>>>>

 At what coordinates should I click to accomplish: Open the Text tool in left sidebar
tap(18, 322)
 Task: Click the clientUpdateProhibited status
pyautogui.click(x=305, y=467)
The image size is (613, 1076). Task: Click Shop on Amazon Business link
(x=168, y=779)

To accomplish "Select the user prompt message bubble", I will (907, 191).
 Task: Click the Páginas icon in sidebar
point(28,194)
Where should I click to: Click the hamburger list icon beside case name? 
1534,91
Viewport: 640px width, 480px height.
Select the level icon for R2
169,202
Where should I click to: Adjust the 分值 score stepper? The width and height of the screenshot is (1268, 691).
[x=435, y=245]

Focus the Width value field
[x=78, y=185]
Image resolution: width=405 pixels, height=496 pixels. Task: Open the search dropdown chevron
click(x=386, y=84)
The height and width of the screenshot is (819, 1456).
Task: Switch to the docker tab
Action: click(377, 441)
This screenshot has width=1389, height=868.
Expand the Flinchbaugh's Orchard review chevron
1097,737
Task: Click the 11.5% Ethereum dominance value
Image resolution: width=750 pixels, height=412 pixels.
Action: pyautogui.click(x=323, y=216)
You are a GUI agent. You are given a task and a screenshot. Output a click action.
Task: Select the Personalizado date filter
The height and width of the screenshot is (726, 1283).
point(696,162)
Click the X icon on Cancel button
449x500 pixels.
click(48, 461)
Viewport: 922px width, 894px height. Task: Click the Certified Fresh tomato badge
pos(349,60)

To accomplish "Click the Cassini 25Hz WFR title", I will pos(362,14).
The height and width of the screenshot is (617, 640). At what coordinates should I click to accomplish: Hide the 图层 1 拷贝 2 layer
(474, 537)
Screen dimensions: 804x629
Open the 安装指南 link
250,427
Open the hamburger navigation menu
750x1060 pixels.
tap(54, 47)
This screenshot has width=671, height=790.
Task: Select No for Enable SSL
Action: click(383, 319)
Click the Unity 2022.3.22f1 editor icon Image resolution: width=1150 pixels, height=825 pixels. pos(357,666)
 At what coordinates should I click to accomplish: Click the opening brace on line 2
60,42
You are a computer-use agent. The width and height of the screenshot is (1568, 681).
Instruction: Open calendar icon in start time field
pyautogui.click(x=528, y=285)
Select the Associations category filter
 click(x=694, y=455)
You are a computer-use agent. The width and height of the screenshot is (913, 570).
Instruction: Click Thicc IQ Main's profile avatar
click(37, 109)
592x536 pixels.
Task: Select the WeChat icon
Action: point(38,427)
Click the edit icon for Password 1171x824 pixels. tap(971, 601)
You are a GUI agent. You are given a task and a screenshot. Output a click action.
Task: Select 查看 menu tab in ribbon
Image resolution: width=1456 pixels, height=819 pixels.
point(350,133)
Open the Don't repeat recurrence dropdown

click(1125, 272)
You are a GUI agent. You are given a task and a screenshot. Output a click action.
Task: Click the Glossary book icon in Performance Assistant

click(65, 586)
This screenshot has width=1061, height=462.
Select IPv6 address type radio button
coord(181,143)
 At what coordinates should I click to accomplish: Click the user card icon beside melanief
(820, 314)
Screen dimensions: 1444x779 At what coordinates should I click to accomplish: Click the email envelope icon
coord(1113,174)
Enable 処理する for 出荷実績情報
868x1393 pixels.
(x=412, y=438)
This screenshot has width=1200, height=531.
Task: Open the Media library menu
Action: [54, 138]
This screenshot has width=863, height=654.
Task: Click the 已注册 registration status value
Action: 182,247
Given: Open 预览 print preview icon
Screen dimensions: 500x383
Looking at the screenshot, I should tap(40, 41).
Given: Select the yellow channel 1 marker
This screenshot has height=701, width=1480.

<<<<

Would you return the full set of entries, unchanged in every detail?

- [RESPONSE]:
 At what coordinates should I click to accomplish: Open the Text tool in left sidebar
tap(18, 322)
 Task: Click the clientUpdateProhibited status
pyautogui.click(x=305, y=467)
The image size is (613, 1076). Task: Click Shop on Amazon Business link
(x=168, y=779)

To accomplish "Select the user prompt message bubble", I will (907, 191).
 Task: Click the Páginas icon in sidebar
point(28,194)
Where should I click to: Click the hamburger list icon beside case name? 
1534,91
Viewport: 640px width, 480px height.
Select the level icon for R2
169,202
Where should I click to: Adjust the 分值 score stepper? The width and height of the screenshot is (1268, 691).
[x=435, y=245]

Focus the Width value field
[x=78, y=185]
Image resolution: width=405 pixels, height=496 pixels. Task: Open the search dropdown chevron
click(x=386, y=84)
The height and width of the screenshot is (819, 1456).
Task: Switch to the docker tab
Action: click(377, 441)
This screenshot has width=1389, height=868.
Expand the Flinchbaugh's Orchard review chevron
1097,737
Task: Click the 11.5% Ethereum dominance value
Image resolution: width=750 pixels, height=412 pixels.
Action: pyautogui.click(x=323, y=216)
You are a GUI agent. You are given a task and a screenshot. Output a click action.
Task: Select the Personalizado date filter
The height and width of the screenshot is (726, 1283).
point(696,162)
Click the X icon on Cancel button
449x500 pixels.
click(48, 461)
Viewport: 922px width, 894px height. Task: Click the Certified Fresh tomato badge
pos(349,60)

To accomplish "Click the Cassini 25Hz WFR title", I will pos(362,14).
The height and width of the screenshot is (617, 640). At what coordinates should I click to accomplish: Hide the 图层 1 拷贝 2 layer
(474, 537)
Screen dimensions: 804x629
Open the 安装指南 link
250,427
Open the hamburger navigation menu
750x1060 pixels.
tap(54, 47)
This screenshot has width=671, height=790.
Task: Select No for Enable SSL
Action: click(383, 319)
Click the Unity 2022.3.22f1 editor icon Image resolution: width=1150 pixels, height=825 pixels. pos(357,666)
 At what coordinates should I click to accomplish: Click the opening brace on line 2
60,42
You are a computer-use agent. The width and height of the screenshot is (1568, 681).
Instruction: Open calendar icon in start time field
pyautogui.click(x=528, y=285)
Select the Associations category filter
 click(x=694, y=455)
You are a computer-use agent. The width and height of the screenshot is (913, 570).
Instruction: Click Thicc IQ Main's profile avatar
click(37, 109)
592x536 pixels.
Task: Select the WeChat icon
Action: point(38,427)
Click the edit icon for Password 1171x824 pixels. tap(971, 601)
You are a GUI agent. You are given a task and a screenshot. Output a click action.
Task: Select 查看 menu tab in ribbon
Image resolution: width=1456 pixels, height=819 pixels.
point(350,133)
Open the Don't repeat recurrence dropdown

click(1125, 272)
You are a GUI agent. You are given a task and a screenshot. Output a click action.
Task: Click the Glossary book icon in Performance Assistant

click(65, 586)
This screenshot has width=1061, height=462.
Select IPv6 address type radio button
coord(181,143)
 At what coordinates should I click to accomplish: Click the user card icon beside melanief
(820, 314)
Screen dimensions: 1444x779 At what coordinates should I click to accomplish: Click the email envelope icon
coord(1113,174)
Enable 処理する for 出荷実績情報
868x1393 pixels.
(x=412, y=438)
This screenshot has width=1200, height=531.
Task: Open the Media library menu
Action: [54, 138]
This screenshot has width=863, height=654.
Task: Click the 已注册 registration status value
Action: 182,247
Given: Open 预览 print preview icon
Screen dimensions: 500x383
Looking at the screenshot, I should tap(40, 41).
Given: Select the yellow channel 1 marker
This screenshot has height=701, width=1480.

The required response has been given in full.